Le problème qui se pose est de l’ordre de la conscience. Certaines conseillères diront que les choix de production de Tupperware ne les concernent pas, elles vendent un point c’est tout. D’autres auront une appréciation bien différente et mesureront la « valeur d’ajustement », une fois encore, de la classe ouvrière face aux intérêts du capital.
Si un grand nombre de conseillères se détournait de la marque Tupperware, elle risquerait de devenir persona non grata sur le territoire national au profit d’autres marques Made in France ? Les conseillères ne seraient d’ailleurs pas tenues pour autant de cesser leur activité VDI (Vendeur à Domicile Indépendant) car de nombreuses autres marques existent, dans des secteurs très variés.
Nos achats sont nos emplois ?
Le cas de conscience est identique pour les consommateurs : vont-ils continuer à acheter les produits de cette marque de la même manière en ayant appris cette vague de licenciements ? Et si demain, toutes les cuisinières françaises boycottaient la marque, qu’adviendrait-il des conseillères ? Elles aussi perdraient leurs revenus. Quel dilemme pour le consommateur que nous sommes.
Ce cercle vicieux mis en lumière par l’exemple de Tupperware, est aujourd’hui de plus en plus prégnant. Quel est la responsabilité des consommateurs dans le fonctionnement du monde capitaliste actuel ? En fermant les yeux sur ces licenciements à tout-va, nous rendons-nous complices ? En continuant à acheter Tupperware et à organiser des réunions, endossons-nous par la même occasion une part de responsabilité ? Et en arrêtant, ne risquons-nous pas de mettre encore plus de monde au chômage ?
Ce questionnement sans fin nous affecte tous les jours : vaut-il mieux aller acheter nos produits alimentaires dans le petit magasin du coin qu’au supermarché ? Mais si tous les habitants de tous les villages environnants font cela, quel sera l’impact sur les emplois des salariés desdits supermarchés ?

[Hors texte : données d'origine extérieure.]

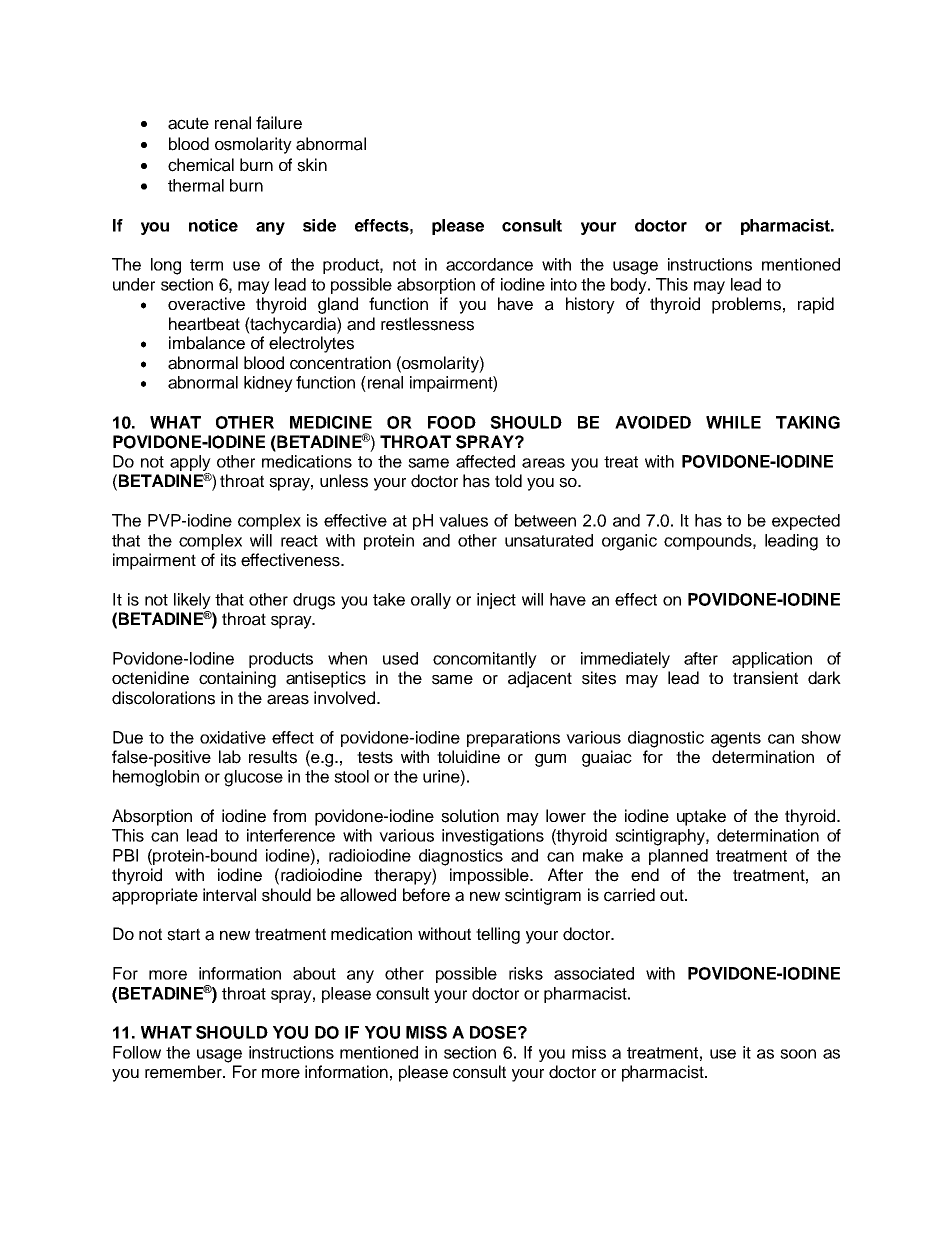 The width and height of the screenshot is (952, 1233). Describe the element at coordinates (496, 601) in the screenshot. I see `inject` at that location.
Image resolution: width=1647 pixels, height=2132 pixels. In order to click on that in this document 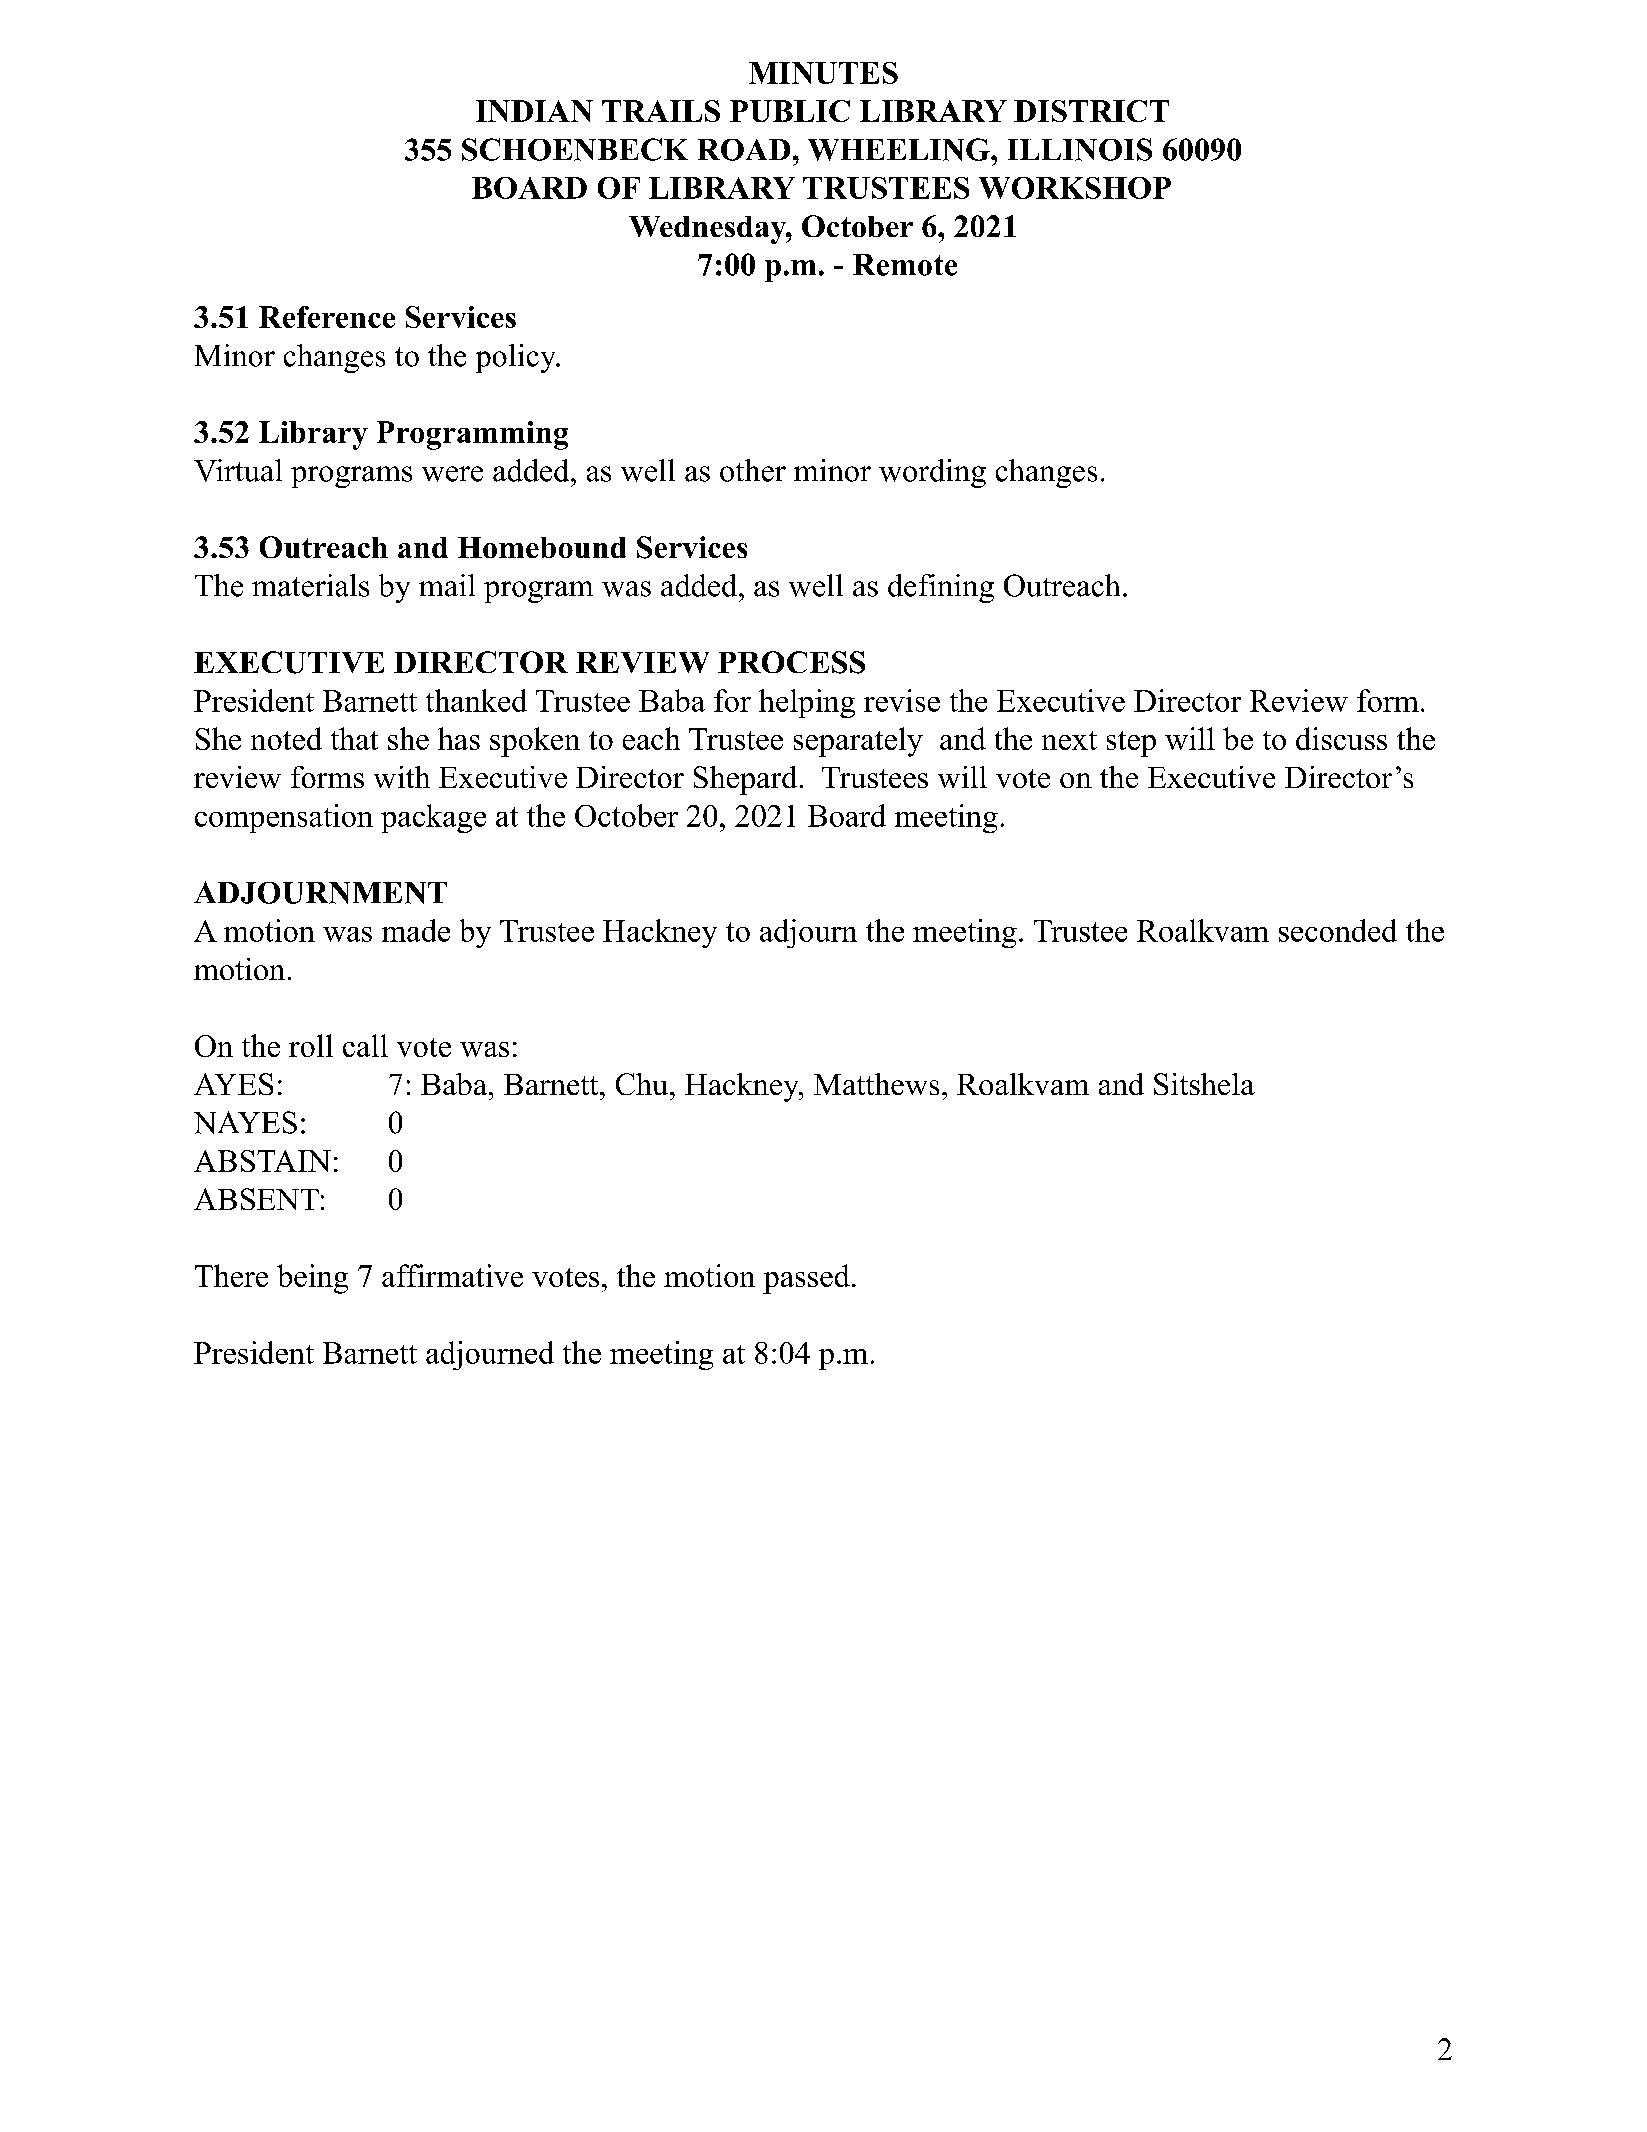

Finalement, la seule chose dont nous puissions aujourd’hui être pratiquement sûrs, c’est que les décisionnaires de l’entreprise Tupperware se sont certainement posés moins de questions. L’usine française n’est pas assez rentable ? Les dividendes versés aux actionnaires sont en baisse. Fermons cette usine. Fin du chapitre.
(1) le féminin est utilisé dans cet article car ces postes sont très majoritairement représenté par des femmes.